Extract every line of the records below that contains the string "perform".

_ _ _

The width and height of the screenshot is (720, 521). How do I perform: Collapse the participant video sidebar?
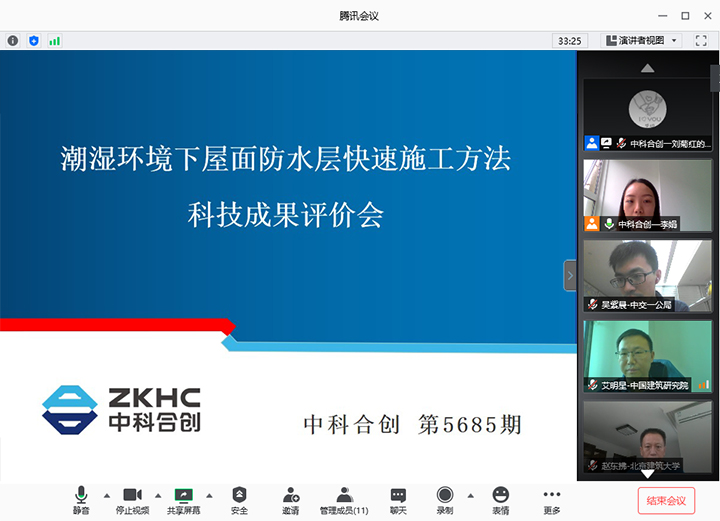(x=570, y=275)
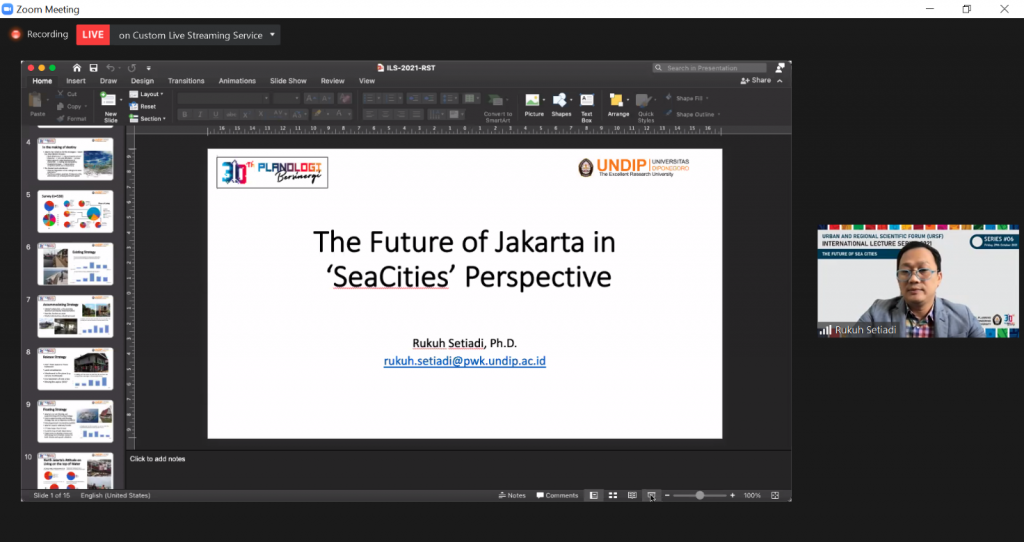This screenshot has width=1024, height=542.
Task: Save the presentation with the disk icon
Action: (93, 68)
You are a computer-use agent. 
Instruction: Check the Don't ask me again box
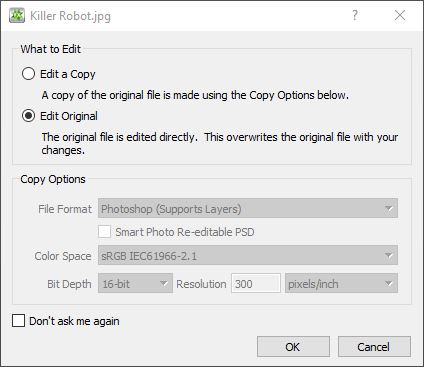tap(18, 321)
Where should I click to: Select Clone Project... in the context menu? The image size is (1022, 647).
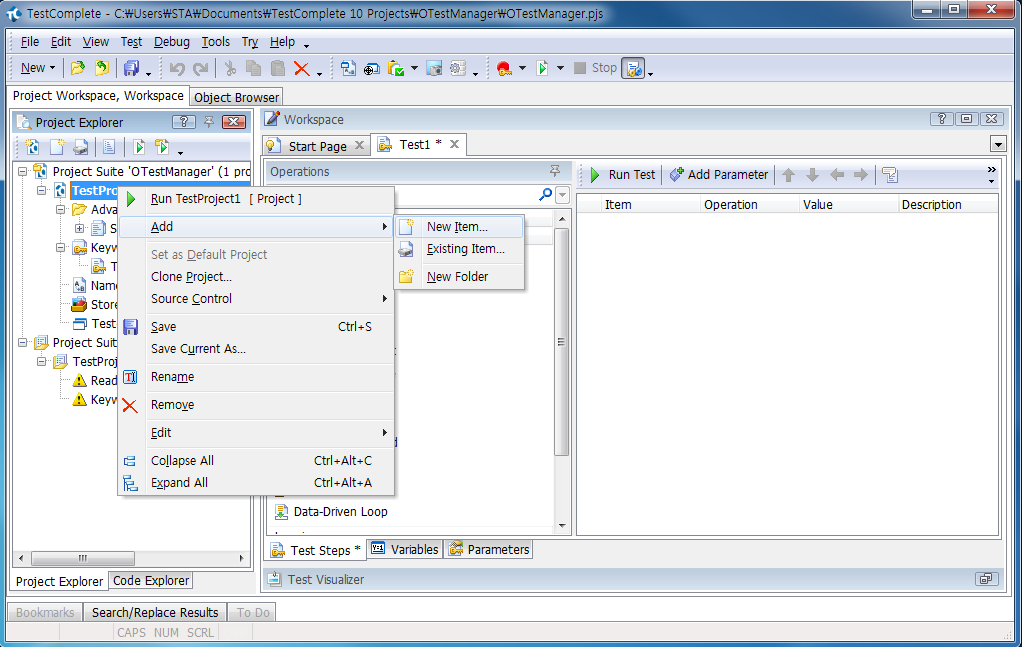point(191,277)
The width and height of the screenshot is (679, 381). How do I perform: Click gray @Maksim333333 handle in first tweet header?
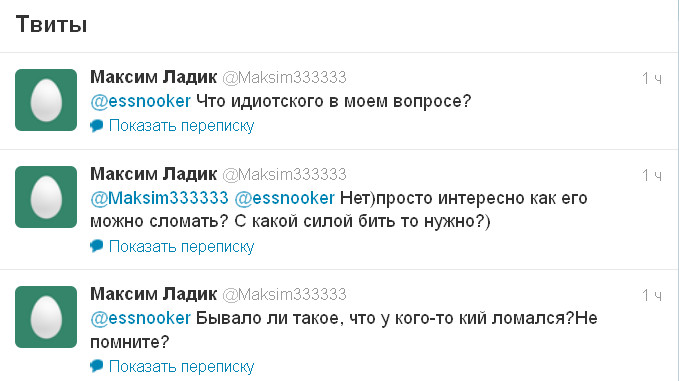[x=285, y=77]
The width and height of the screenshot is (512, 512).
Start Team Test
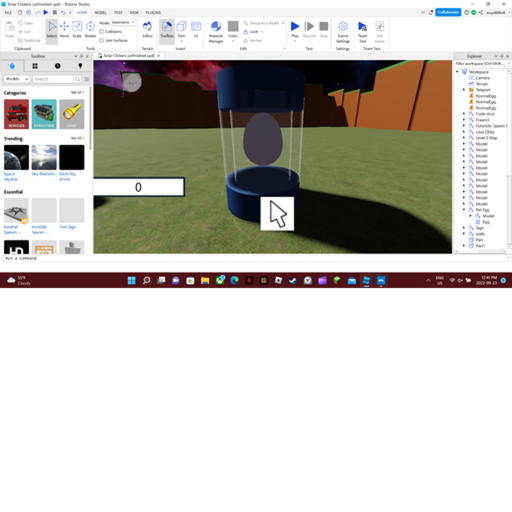coord(363,32)
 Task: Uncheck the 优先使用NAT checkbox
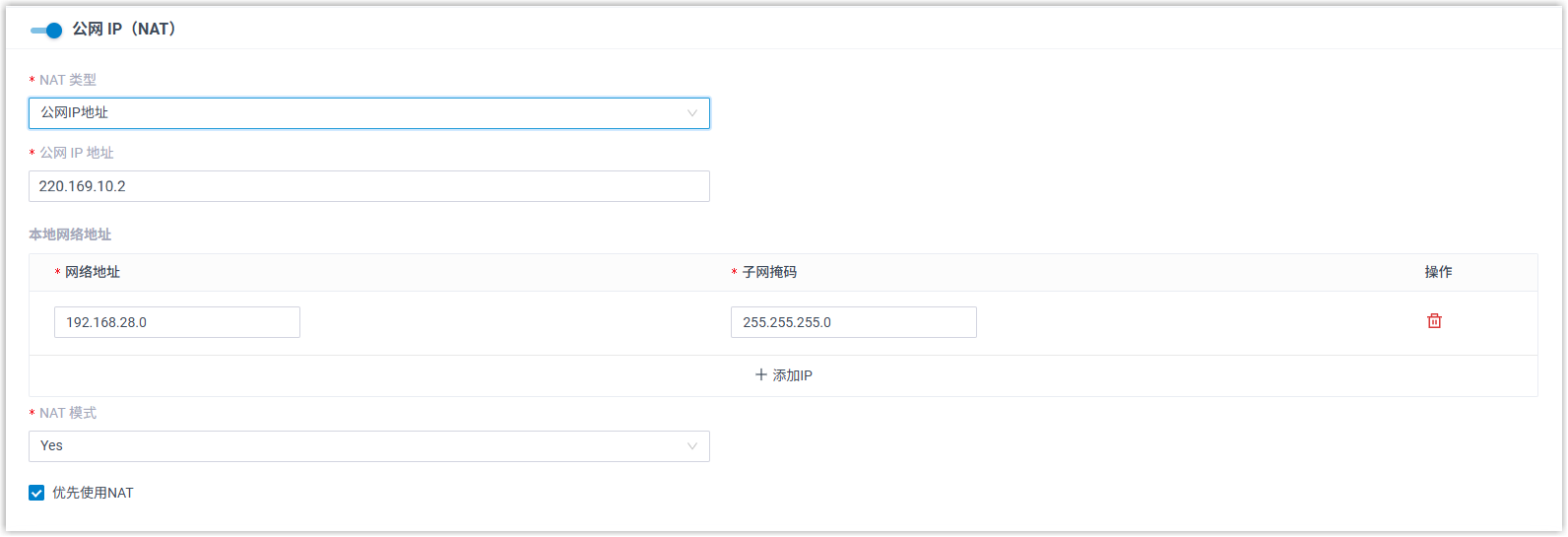(36, 493)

_ _ _

(OUTPUT)
The width and height of the screenshot is (720, 521). How do I perform: Collapse the participant video sidebar?
The width and height of the screenshot is (679, 381). How do I perform: Click gray @Maksim333333 handle in first tweet header?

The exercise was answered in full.